Greek Prime Minister Alexis Tsipras.

Photo by Milos Bicanski/Getty Images

The reviews are in, and the critics are pretty much unanimous: Greece has caved. The country offered up a new bailout proposal to its European creditors on Thursday night that is largely similar to the deal its voters so roundly rejected in last weekend’s referendum, complete with major concessions on budget surpluses, sales tax hikes, pension cuts, and the privatization state assets. Some of the austerity measures it includes may actually be more severe than the ones Greeks shot down at the polls. 

And what does Greece get in return? Instead of the five-month, €15.5 billion agreement that had been on the table, Athens wants €53.5 billion worth of loans lasting three years, which would lock in a little stability going forward. Perhaps more importantly, the government is seeking to further restructure its existing loans—which is completely reasonable. As the International Monetary Fund admitted recently, Greece’s current debt load is unsustainable. It needs some relief.

Will Europe give it to them? Maybe. France is certainly excited about Greece’s proposals—President François Hollande called them “serious” and “credible.” On the other hand, an unnamed German official tells Bloomberg that a three-year deal would require tougher conditions than the old proposal, since Greece would be getting a longer commitment, which bodes ill for the possibility of an agreement by Sunday’s deadline. Meanwhile, German Finance Minister Wolfgang Schäuble delivered an especially cryptic and discouraging pronouncement on Thursday, saying that Greece’s debt was both too large and that the European Union probably couldn’t forgive any of it. “Debt sustainability is not feasible without a haircut and I think the IMF is correct in saying that,” he told a conference in Frankfurt before adding, “There cannot be a haircut because it would infringe the system of the European Union.” Does that mean any sort of an agreement is now impossible in German eyes? Nobody is sure.

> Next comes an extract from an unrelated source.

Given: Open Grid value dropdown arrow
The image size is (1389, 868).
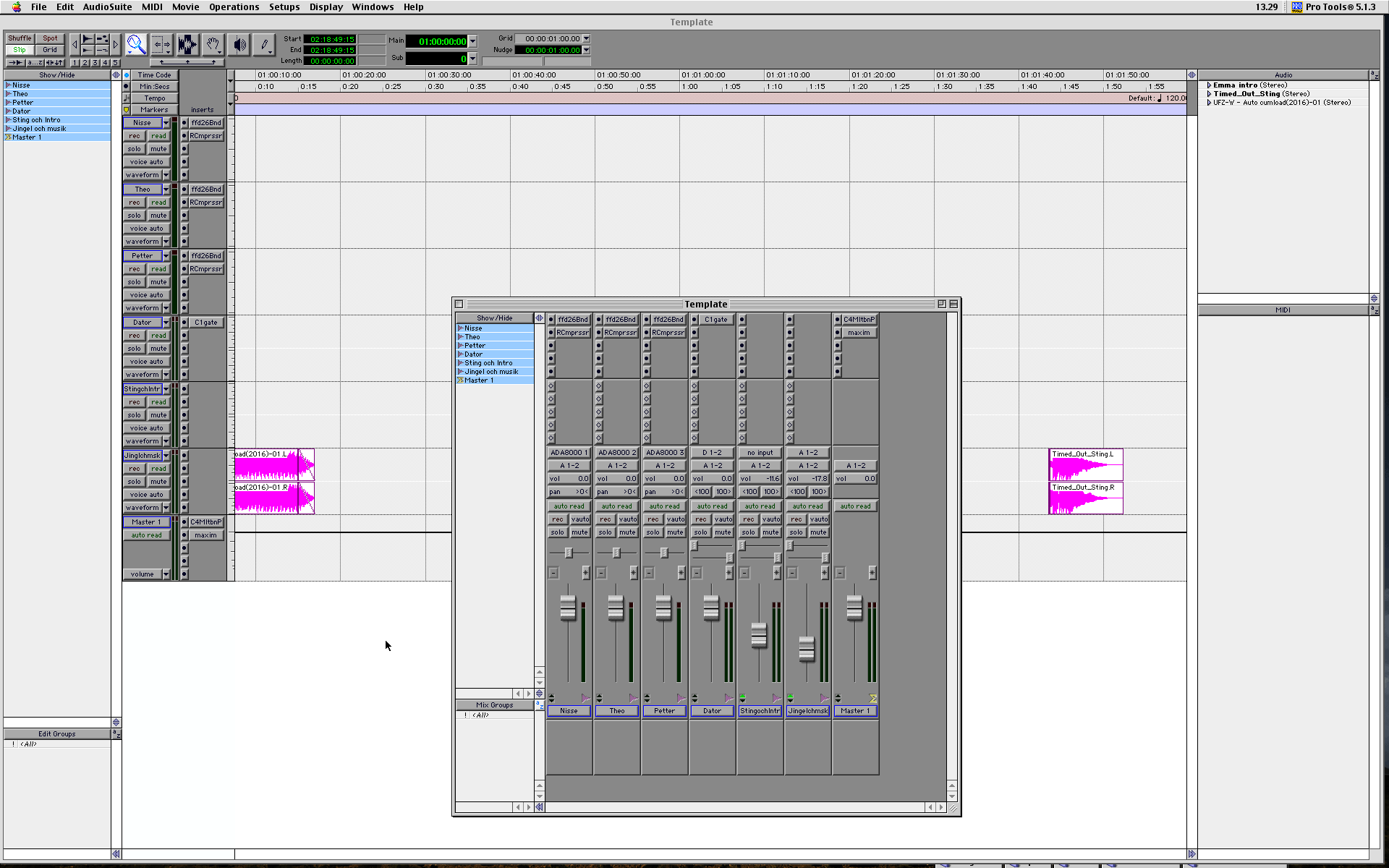Looking at the screenshot, I should coord(586,38).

Thus, by folding on nearly every major issue, Greece may finally secure a rescue deal that contains at best a token amount of debt relief, maybe in the form of longer maturities and slightly lower interest rates—if they can secure one at all. In the meantime, by taking negotiations to the brink, Prime Minister Alexis Tsipras helped spark a bank run that required shutting down the country’s financial institutions for two weeks and slamming on capital controls, more or less putting the entire economy on ice. We don’t know yet how much damage the panic inflicted, and the government isn’t entirely to blame for it—the European Central Bank, by limiting emergency lending to Greek banks, helped start the chaos. But it seems certain that this whole incident has ended up sinking the country further into depression, in return for little to nothing.

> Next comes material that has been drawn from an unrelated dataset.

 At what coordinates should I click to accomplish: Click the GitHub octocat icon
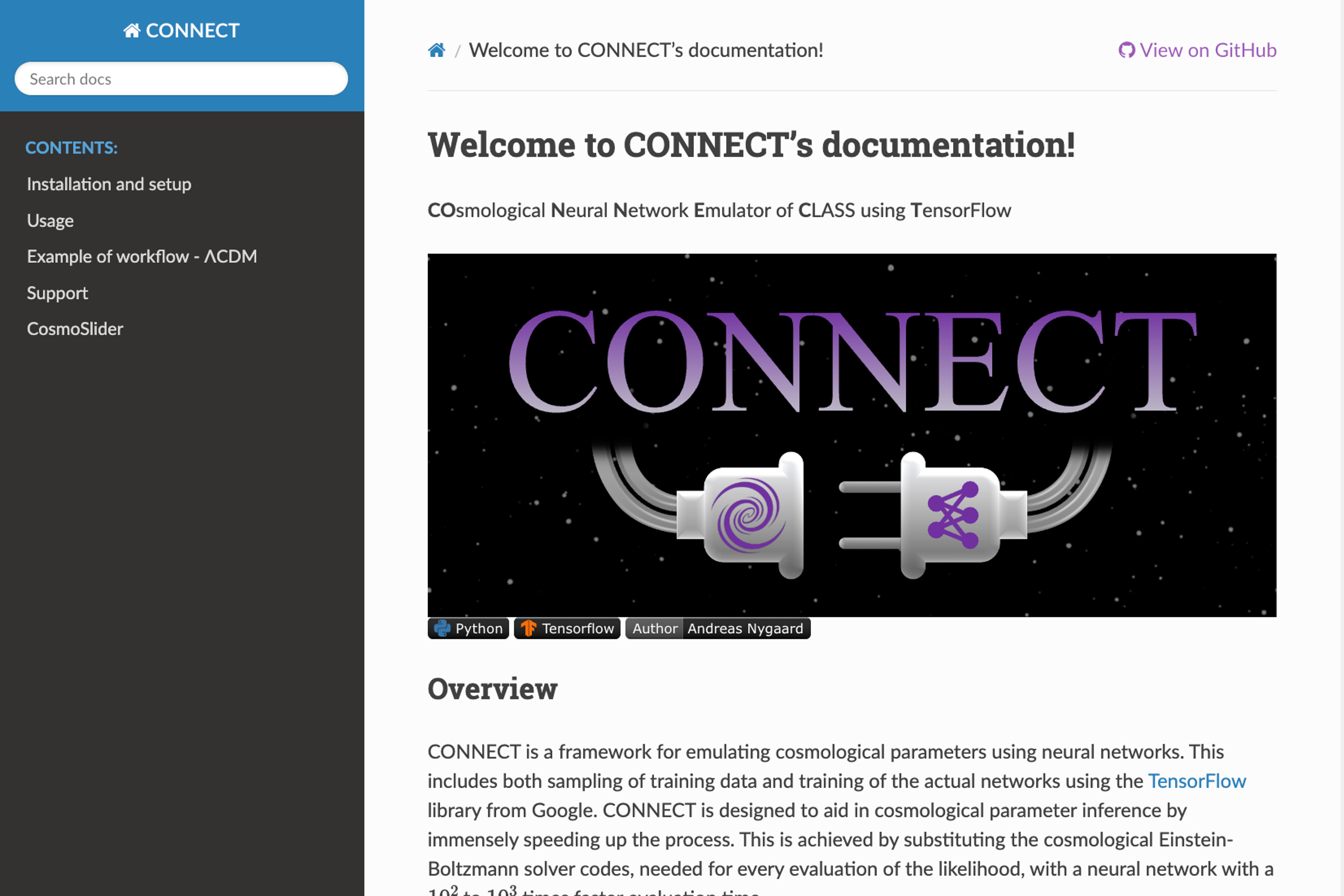1126,50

Greece never had a very good hand in these negotiations. Though it’s been correct on the merits regarding many issues, especially debt relief, the second German officials and their allies decided the European Union could survive a Greek default and exit from the euro, Tsipras and his far-left party Syriza lost nearly all of their leverage. But over the last couple of weeks, we’ve basically watched Athens go all-in on its hand, then fold at the last second. And it’s been awful for the Greek people.